Their sales pitch is simple: “We will show what your patients will look like pre-surgery and give an accurate representation and improve return on investment”. Their technology is complex, but what differentiates it is the work they have done to make it usable by doctors with minimum training who can let their patients know exactly what they will look like after surgery. Their target market has been surgeons working in breast augmentation. Soon they will be rolling out equipment to help doctors working in facial reconstruction.
When Paul started the search for the equipment he needed just after leaving Art College in Belfast’s York Street, there were already some scanners available. On a visit to a major technology exhibition in Germany, he and his then partner Martin Bradley found a rudimentary scanning system. They bought it but when they started to work with it, they realised it wasn’t what they needed. They also realised that there appeared to be nothing on the market for a non-engineering User to scan 3D. “That led us to the first phase of building hardware and developing our own software.” They knew the needed a partner, that they couldn’t build the technology they wanted from the ground up.

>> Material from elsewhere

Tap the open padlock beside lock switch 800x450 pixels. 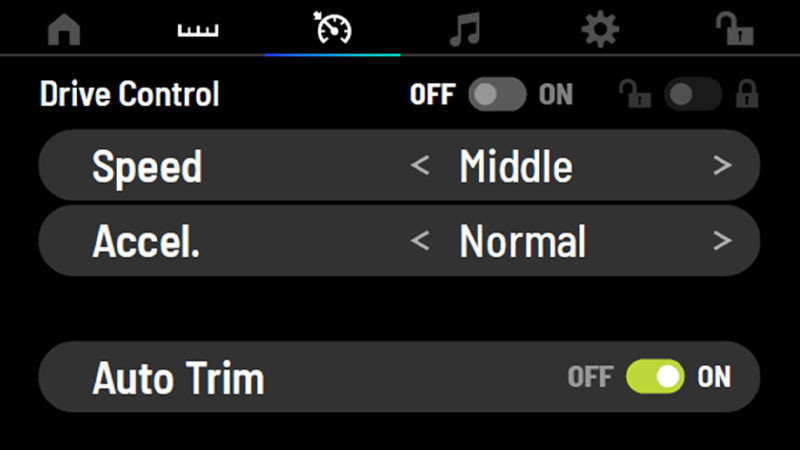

“What we were talking about was developing a usable interface and de-skilling the process so that anyone could use the scanner and get something usable from it.” says Paul, now Head of Engineering at Axis Three. “It’s easy to get the technology side but that’s not half of it. It’s the corner stone, but not the whole structure.” It was also at that stage Paul admits the first failure. “Looking back on it, it seems like an insane business plan. The technology was good but the one competitor we had failed to realise along the way was the 2D photograph – a 3D modal is going to cost a whole lot more.” In November 2004 the company almost shut down. They began using a different scanner and Paul and his partner worked on with no wage. “We knew there was potential. We need a niche but where is the pain in the market? The one thing the scanning application is really good for is scanning the human form. That led us to a couple of decisions.” They considered approaching the games industry to produce life like digital characters and the movie industry to design so called ‘digital extras’. “With more market research it became evident that the cosmetic surgery industry was just begging for something like this as there was nobody in sight – not even close.”
With another visit to CEBIT – the massive technology exhibition in Germany, they began to find potential businesses to work with.

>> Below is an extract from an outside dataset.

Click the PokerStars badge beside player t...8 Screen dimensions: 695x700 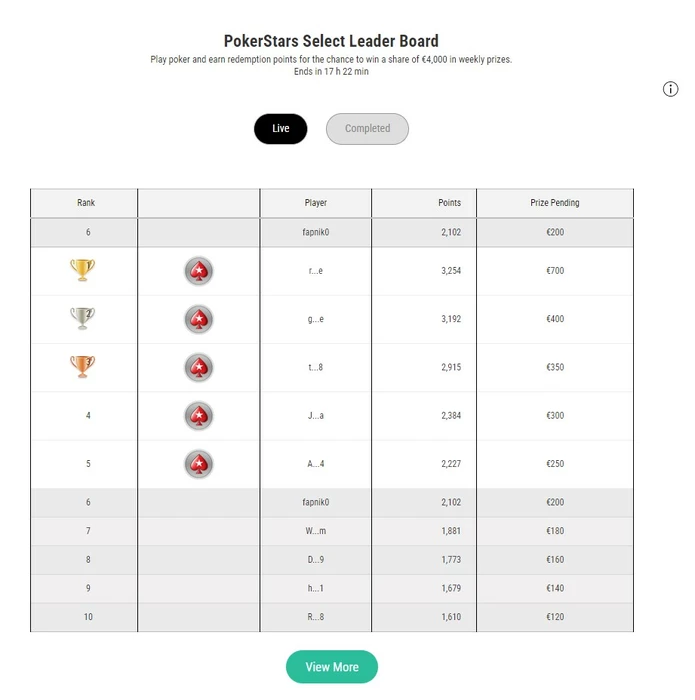pos(199,367)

“At that point we started to talk to Siemens who had really cool capture technology.” The Siemens technology over came all the technical problems they were experiencing. And it gave them the partnership arrangement they had been looking for. By 2006, with other investors and support, they started to move the business forward.
But their expertise is technology, not marketing. “It takes time to develop technology and what you are focused on is getting it developed. What you don’t do – and what we needed advice on at the time – was that you have to work out how you are going to sell it. That should be happening in parallel. Looking back, I would have loved to have access to even other students at my level studying Marketing. Paul believes that it’s paramount to bring the sales and the technologists in a room at an early stage. “It saves a lot of time in the long run.”
Axis Three began to sell their product directly to doctors in Los Angeles in March 2008. By the end of the first year they had turned over £800,000 and were gathering momentum and further investment. “A patient goes into a doctor’s office for what is essentially major surgery with a large price ticket against it and a lot of uncertainty. So our idea was to give the doctor the control to show the patient what they are going to look like.”
From LA they worked across the country capturing customers in New York. They plan to continue eastward and position themselves in a global market. “Our ambition is to be the de facto standard. I think when patients start seeing that some doctors have this, very soon every doctor will need it in order to make the consultation work, and that’s what we are seeing at the minute.”